When the Sun shines, the lunar temperature can cross 100C and when it sets the temperature can drop to -170C.

As their batteries must be recharged with sunlight, the nominal life of both the rover and lander is expected to be one lunar day, since Isro is not sure if they can survive the ultra-cold temperatures of the long cold lunar night which lasts 14 days.

Both will send back photos of each other with the first Indian "selfies" from the lunar surface expected soon after they land.

Why is the South Pole of the Moon significant?

The South Pole of the Moon is still a largely unexplored area, and India is targeting a spot that no other landing craft has reached so far. The mission will attempt to soft land its rover and lander in a high plain between two craters – Manzinus C and Simpelius N – at a latitude of about 70 ° south.

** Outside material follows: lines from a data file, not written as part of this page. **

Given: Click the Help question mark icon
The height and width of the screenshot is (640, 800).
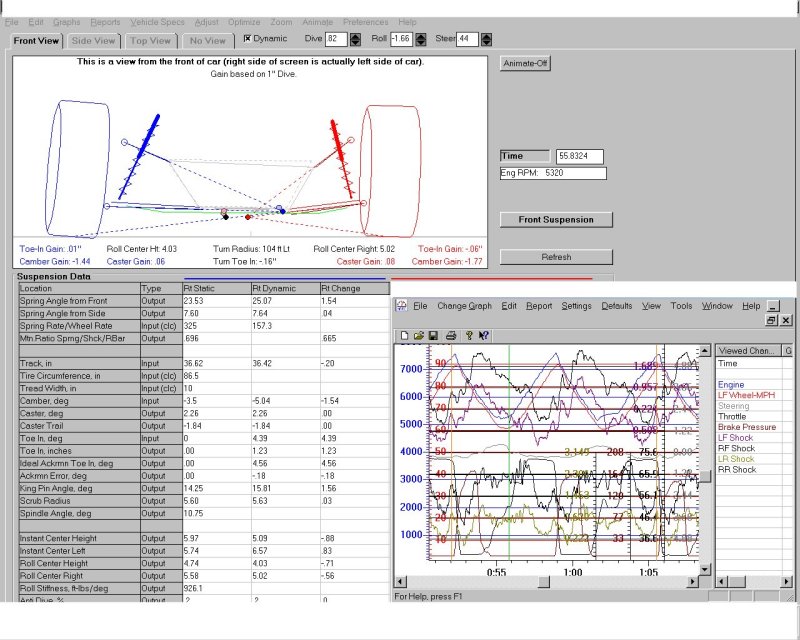Looking at the screenshot, I should 469,337.
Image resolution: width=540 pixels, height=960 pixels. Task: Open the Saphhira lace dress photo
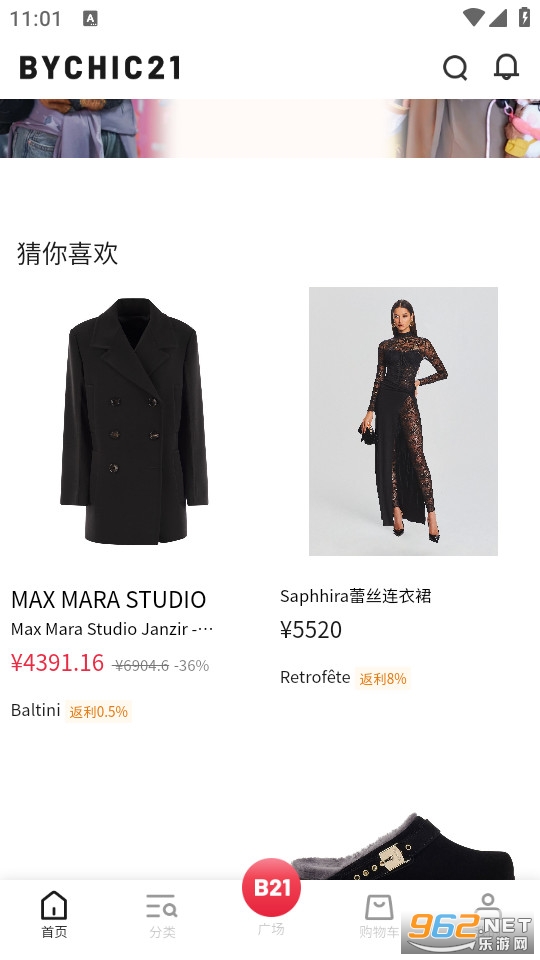pyautogui.click(x=403, y=421)
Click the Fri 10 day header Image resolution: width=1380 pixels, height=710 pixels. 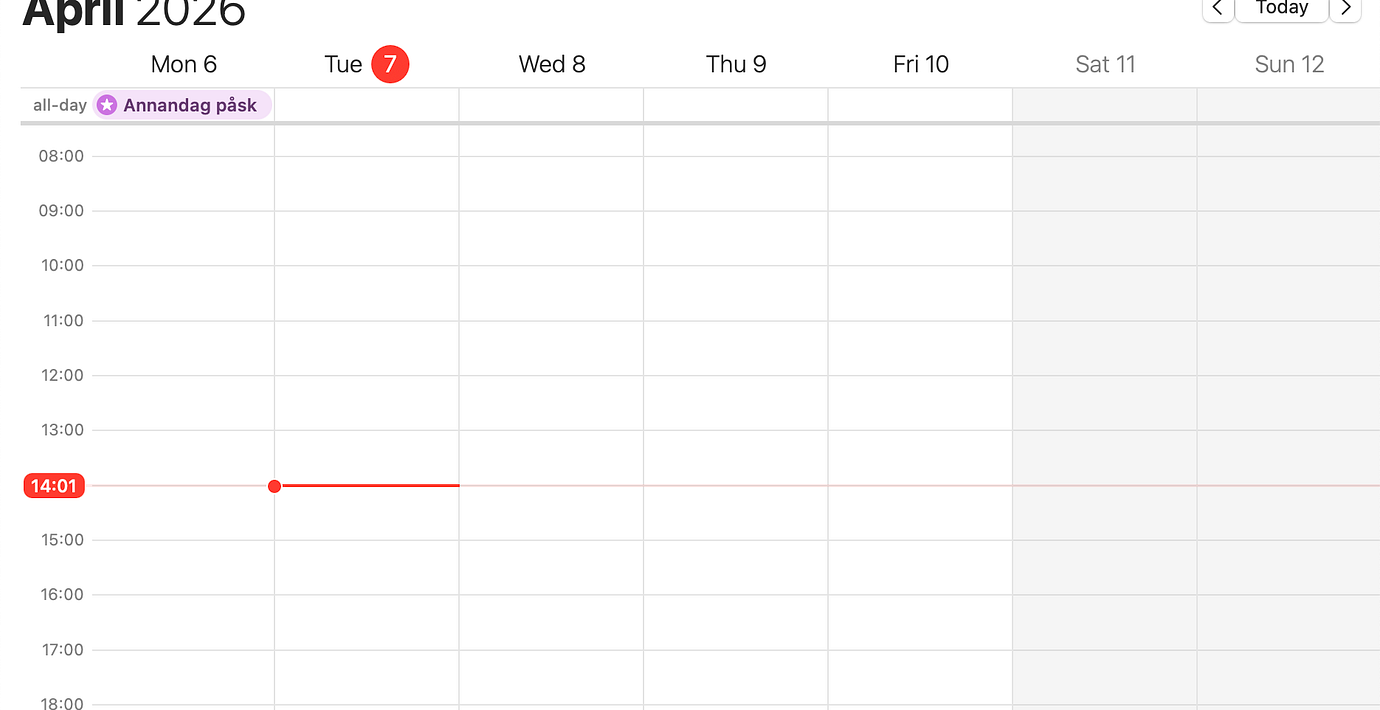tap(920, 64)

Most earlier missions including the Apollo manned missions targeted the equatorial region of the Moon.

Isro says the lunar South Pole is particularly interesting because the surface area that remains in the shadow here is much larger than that of the Moon's North Pole. This means that there is a possibility of water in areas that are permanently shadowed.

In addition, the South Pole region has craters that are cold traps and contain a fossil record of the early Solar System.

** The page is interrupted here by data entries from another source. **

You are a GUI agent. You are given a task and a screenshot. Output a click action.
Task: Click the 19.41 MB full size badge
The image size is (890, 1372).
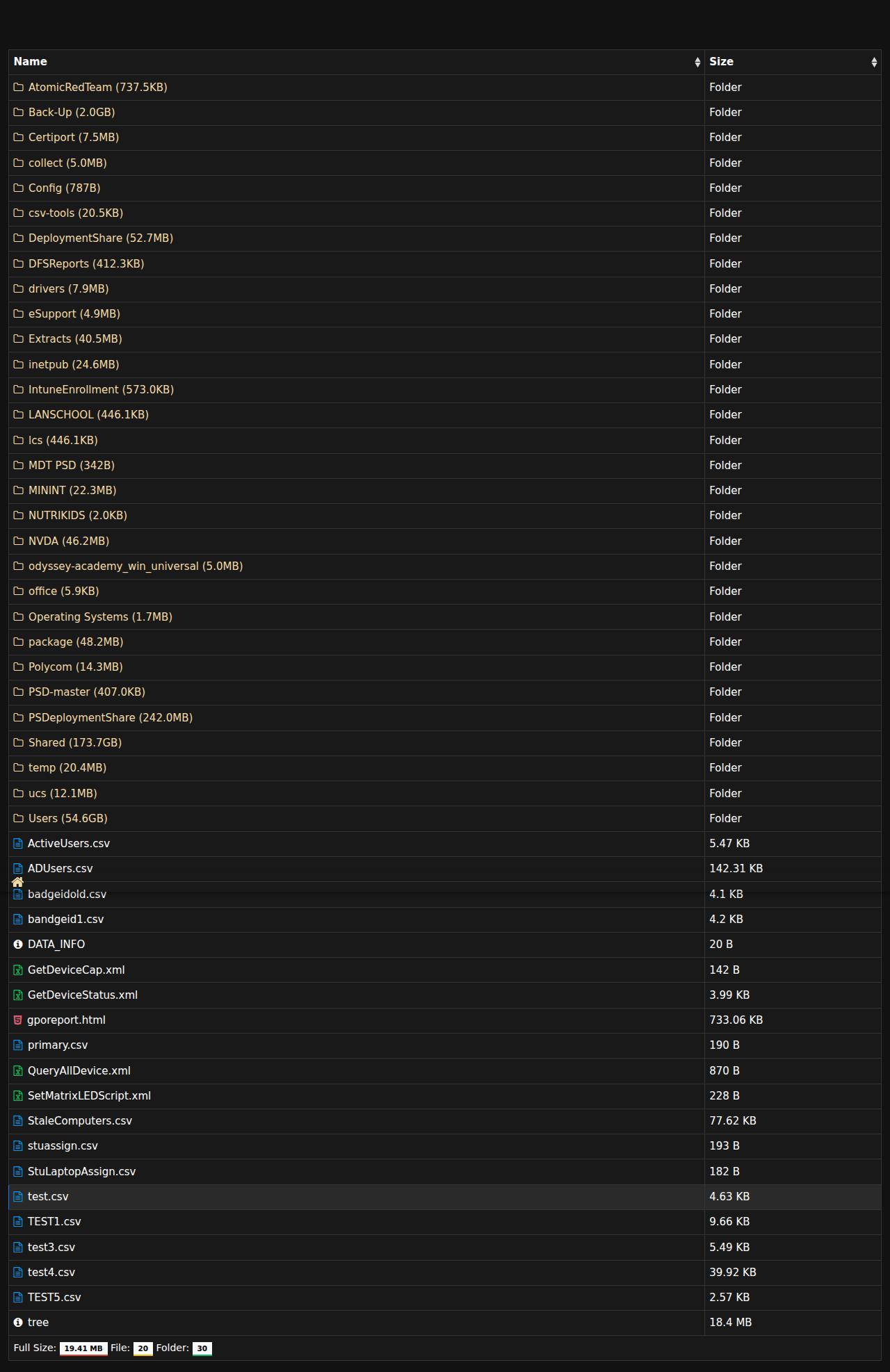pyautogui.click(x=83, y=1348)
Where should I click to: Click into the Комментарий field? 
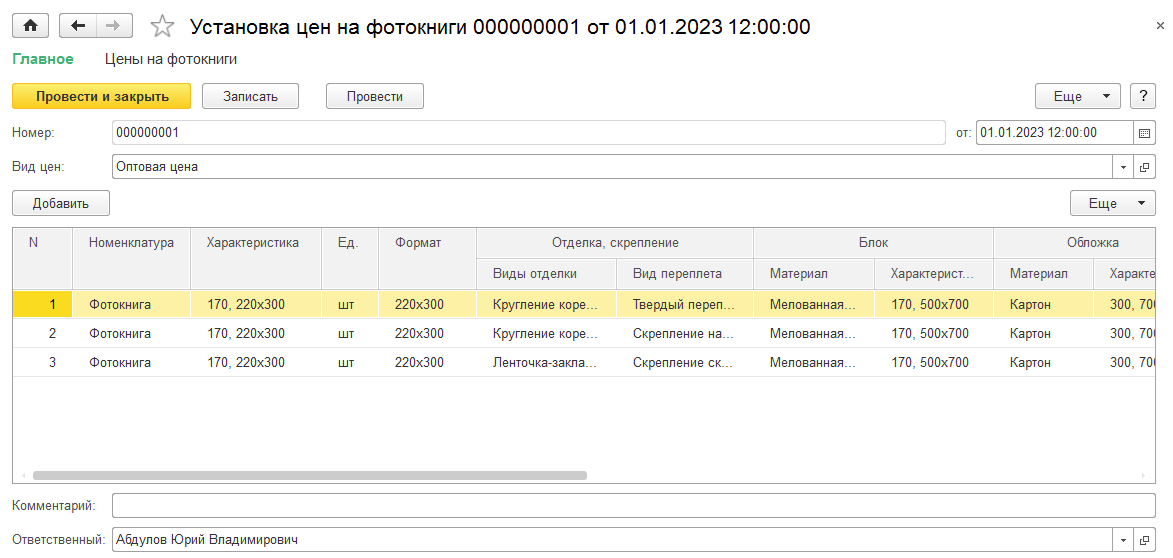click(x=633, y=506)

This unexplored region is also particularly important because in the near future, possibly by 2024, the US space agency is aiming to place boots back on the moon through its Artemis Mission, and wants to target landing near the South Pole.

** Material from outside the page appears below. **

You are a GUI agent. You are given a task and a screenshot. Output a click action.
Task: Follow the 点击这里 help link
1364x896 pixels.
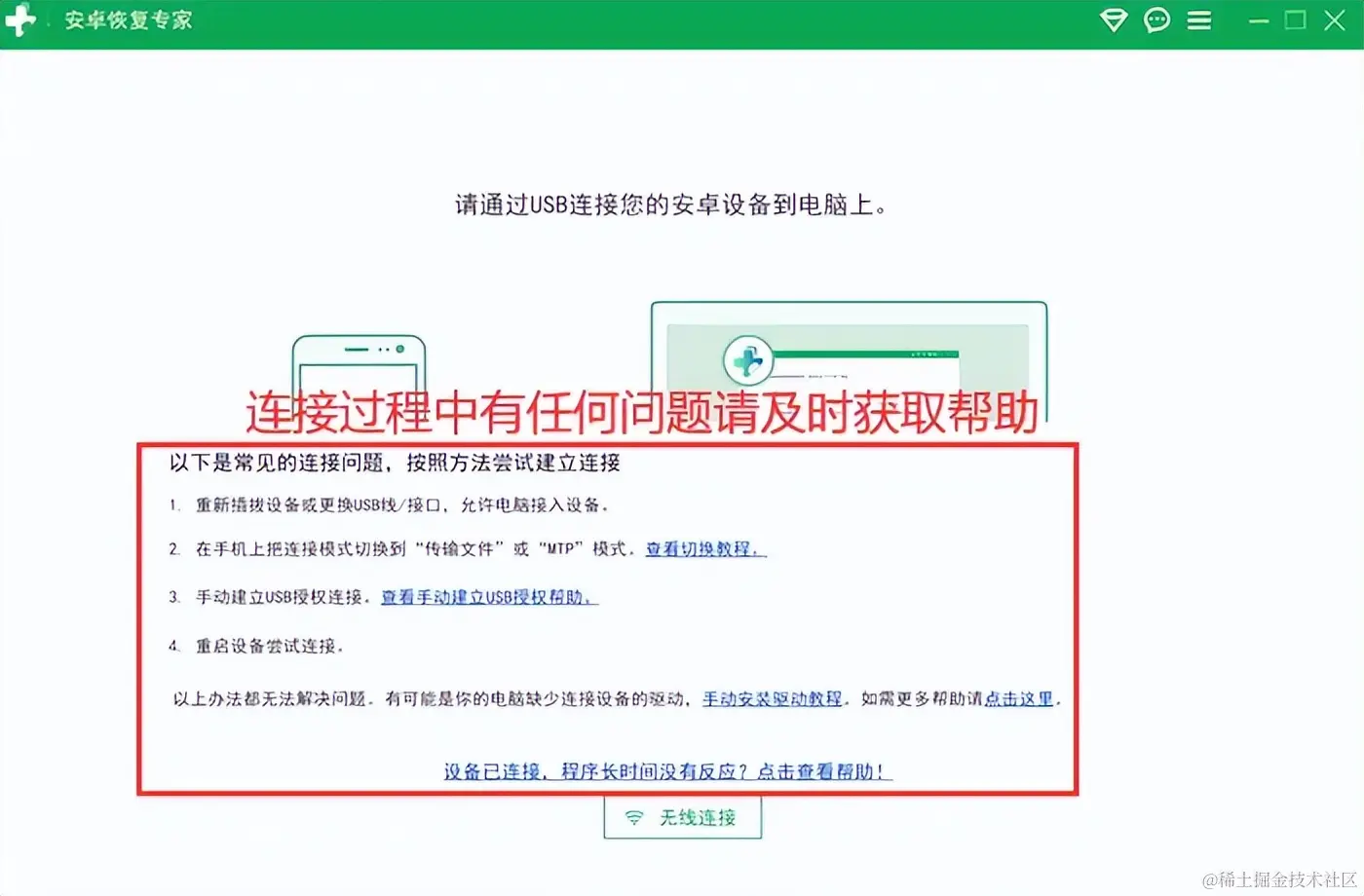[x=1019, y=699]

India's mission will therefore give the Americans much needed data on this unchartered territory.

Why will the orbiter circle the moon for a year?

The Chandrayaan-2 orbiter is expected to circle the moon for a further year.

During that time, it will map lunar minerals, take high resolution photos and search for water on the lunar surface in the most detailed fashion till date by any lunar craft, using an infrared imager and radars.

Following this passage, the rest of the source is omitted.